Queen Elizabeth II took a bite out of the Big Apple three times during her unprecedented 70 years on the throne.
Britain’s longest-reigning monarch — who died Thursday at the age of 96 — first visited New York City in 1957 at 31.
Elizabeth, then just five years into her reign, took a train from Washington, DC to Staten Island with her husband Prince Philip and rode to Manhattan on an Army ferry.
She laid eyes on a newly built replica of the Mayflower in the New York Harbor, and headed to City Hall where throngs of New Yorkers lined the streets for a ticker tape parade in her honor all the way up to the Waldorf-Astoria in Midtown.
The young monarch also addressed the United Nations and took in the view from the top of the Empire State Building.
The royal couple returned to New York in 1976 for the bi-centennial celebration, and went to Trinity Church to collect the bank rent owed to the crown — 279 peppercorns.
William III of England had granted the church its charter in 1697 for the rent of one peppercorn per year.
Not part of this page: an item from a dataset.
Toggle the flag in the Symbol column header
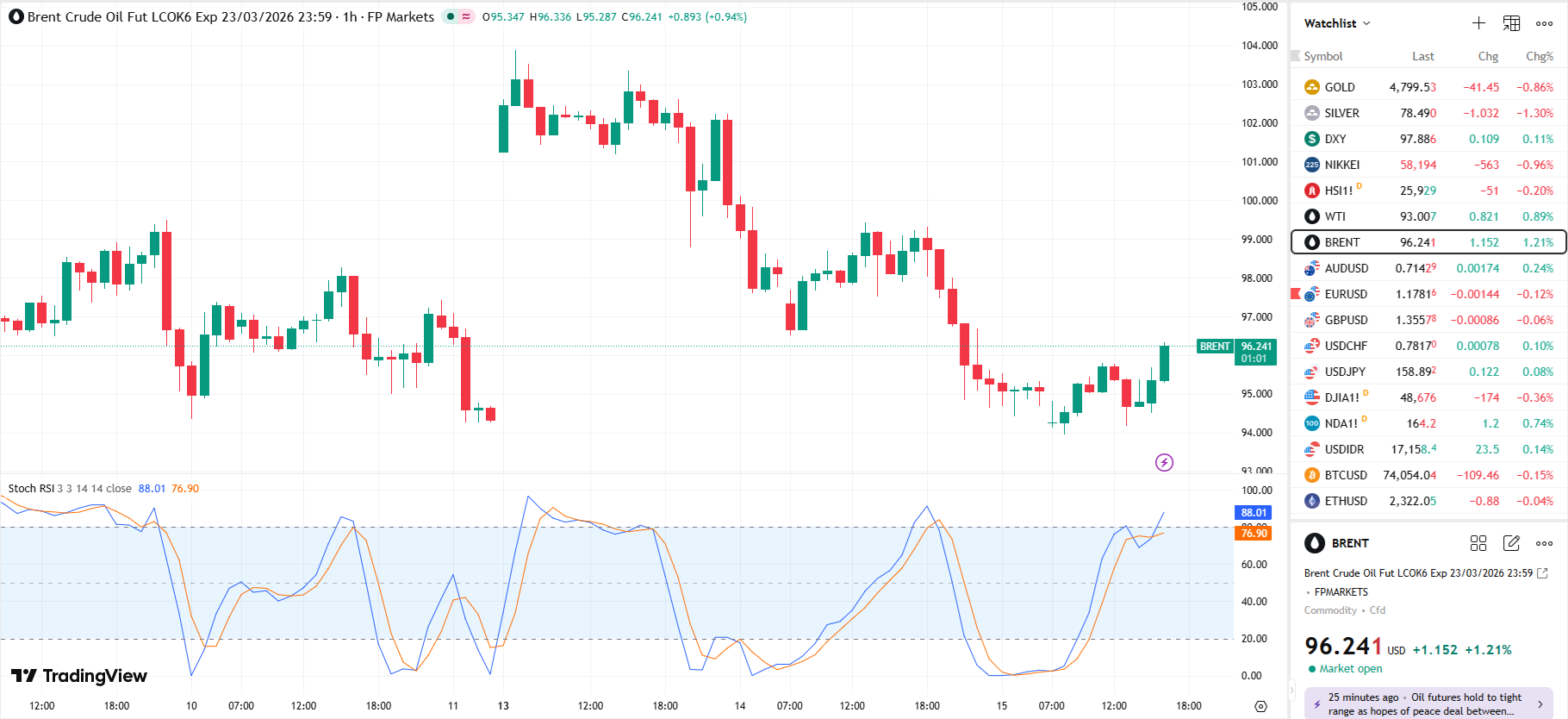This screenshot has width=1568, height=719. (x=1295, y=56)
But the church never paid, the New York Times reported at the time.
Elizabeth also took a trip to Bloomingdale’s, where she admired the wares of the department store.
Get the latest on Queen Elizabeth II’s passing with The Post’s live coverage
The queen “didn’t choose Saks, and she didn’t choose Bergdorf — she chose Bloomingdale’s,” the store’s impresario Marvin Traub once enthused in an interview with The Post.
Her Majesty steered clear of the five boroughs for more than three decades before returning for what would be a final visit in 2010, during which she once again addressed the UN and laid flowers at the 9/11 Memorial.
Elizabeth impressively didn’t break a sweat amid the 103-degree heat at the World Trade Center site, and made a good impression on those paying their respects.
“She’s a really nice lady,” said one 9/11 relative.
The queen and Philip also toured the British Garden at Hanover Square with then-Mayor Michael Bloomberg, dedicated to the 67 British victims of 9/11.
British ex-pats living in New York flocked to the West Village Thursday to mourn the monarch.
Memorials were assembled at British themed restaurants Tea and Sympathy and A Salt and Battery and England-themed grocery store Myers of Keswick.